▶ [MATERIAL TO PROCESS]
....
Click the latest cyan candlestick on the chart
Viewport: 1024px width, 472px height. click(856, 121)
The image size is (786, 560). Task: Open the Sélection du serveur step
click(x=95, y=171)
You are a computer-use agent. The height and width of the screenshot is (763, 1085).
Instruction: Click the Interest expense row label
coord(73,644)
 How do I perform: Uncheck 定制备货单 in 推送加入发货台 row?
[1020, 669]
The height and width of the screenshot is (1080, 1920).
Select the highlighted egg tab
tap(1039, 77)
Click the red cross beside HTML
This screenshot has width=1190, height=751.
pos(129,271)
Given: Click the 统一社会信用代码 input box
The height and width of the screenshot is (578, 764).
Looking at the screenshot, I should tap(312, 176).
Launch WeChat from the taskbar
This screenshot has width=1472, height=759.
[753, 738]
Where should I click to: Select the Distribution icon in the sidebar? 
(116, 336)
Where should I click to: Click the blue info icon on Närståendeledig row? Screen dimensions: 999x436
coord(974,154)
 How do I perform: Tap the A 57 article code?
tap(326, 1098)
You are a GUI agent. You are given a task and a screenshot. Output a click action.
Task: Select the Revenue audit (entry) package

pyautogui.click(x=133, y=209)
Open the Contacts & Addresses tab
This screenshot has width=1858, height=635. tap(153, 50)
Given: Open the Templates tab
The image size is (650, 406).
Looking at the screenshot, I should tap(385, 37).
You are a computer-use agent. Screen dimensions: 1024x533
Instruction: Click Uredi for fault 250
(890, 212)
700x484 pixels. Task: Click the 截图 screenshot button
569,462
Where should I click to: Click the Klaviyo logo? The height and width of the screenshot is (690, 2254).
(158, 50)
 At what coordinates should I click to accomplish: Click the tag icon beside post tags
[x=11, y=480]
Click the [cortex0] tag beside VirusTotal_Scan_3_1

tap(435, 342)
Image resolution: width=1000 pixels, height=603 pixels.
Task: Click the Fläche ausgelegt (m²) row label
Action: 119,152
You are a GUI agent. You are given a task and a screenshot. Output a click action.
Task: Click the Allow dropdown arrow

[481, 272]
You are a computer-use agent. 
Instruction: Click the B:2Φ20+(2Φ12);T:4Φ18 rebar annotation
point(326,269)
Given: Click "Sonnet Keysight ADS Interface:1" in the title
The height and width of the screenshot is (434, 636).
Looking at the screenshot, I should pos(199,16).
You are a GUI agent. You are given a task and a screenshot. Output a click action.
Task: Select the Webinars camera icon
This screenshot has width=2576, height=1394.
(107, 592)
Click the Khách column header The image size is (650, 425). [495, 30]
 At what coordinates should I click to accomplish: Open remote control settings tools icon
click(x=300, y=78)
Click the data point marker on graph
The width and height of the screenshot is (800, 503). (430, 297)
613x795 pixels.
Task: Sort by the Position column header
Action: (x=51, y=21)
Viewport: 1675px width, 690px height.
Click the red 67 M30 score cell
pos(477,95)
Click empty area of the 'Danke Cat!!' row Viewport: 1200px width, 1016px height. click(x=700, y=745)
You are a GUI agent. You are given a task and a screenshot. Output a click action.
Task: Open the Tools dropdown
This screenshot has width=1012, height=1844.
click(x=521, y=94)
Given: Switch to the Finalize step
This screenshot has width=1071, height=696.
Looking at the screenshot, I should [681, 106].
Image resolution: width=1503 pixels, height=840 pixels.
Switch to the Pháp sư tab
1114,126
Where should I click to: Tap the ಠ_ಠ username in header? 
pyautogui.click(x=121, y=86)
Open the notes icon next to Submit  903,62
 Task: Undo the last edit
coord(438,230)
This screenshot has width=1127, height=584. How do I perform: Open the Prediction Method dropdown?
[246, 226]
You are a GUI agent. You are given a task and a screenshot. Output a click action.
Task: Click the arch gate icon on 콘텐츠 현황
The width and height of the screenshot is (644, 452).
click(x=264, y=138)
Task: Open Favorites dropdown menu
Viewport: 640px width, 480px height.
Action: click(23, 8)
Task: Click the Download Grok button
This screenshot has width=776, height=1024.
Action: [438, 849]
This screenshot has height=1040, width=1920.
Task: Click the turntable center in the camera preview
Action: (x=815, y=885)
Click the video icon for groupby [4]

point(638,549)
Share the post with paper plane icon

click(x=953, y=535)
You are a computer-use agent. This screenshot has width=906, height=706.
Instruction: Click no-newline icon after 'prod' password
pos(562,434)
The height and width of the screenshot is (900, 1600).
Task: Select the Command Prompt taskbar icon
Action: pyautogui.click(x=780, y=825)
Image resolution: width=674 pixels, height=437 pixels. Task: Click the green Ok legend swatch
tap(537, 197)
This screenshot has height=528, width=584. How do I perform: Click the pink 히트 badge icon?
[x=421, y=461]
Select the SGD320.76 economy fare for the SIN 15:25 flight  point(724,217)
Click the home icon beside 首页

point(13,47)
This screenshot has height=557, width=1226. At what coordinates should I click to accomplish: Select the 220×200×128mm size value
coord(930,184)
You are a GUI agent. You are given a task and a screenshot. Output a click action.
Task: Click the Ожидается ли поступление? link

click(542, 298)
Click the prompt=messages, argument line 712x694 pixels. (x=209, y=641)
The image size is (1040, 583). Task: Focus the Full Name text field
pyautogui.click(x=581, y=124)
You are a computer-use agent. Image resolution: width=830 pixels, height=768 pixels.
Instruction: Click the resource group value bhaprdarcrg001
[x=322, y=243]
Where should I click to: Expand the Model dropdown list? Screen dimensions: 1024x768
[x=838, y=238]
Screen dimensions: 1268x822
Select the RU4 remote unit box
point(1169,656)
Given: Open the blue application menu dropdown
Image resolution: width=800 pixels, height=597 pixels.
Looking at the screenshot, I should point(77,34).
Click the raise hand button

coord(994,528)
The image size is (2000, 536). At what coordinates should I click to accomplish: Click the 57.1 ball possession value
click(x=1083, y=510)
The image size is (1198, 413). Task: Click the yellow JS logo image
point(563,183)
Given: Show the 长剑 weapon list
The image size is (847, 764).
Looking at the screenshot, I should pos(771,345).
....
▶ [YOUR OBJECTIVE]
Would you please show every line of the material above that includes the string "menu"?

▶ [OUTPUT FOR THIS EXERCISE]
Task: Open Favorites dropdown menu
Given: Open the blue application menu dropdown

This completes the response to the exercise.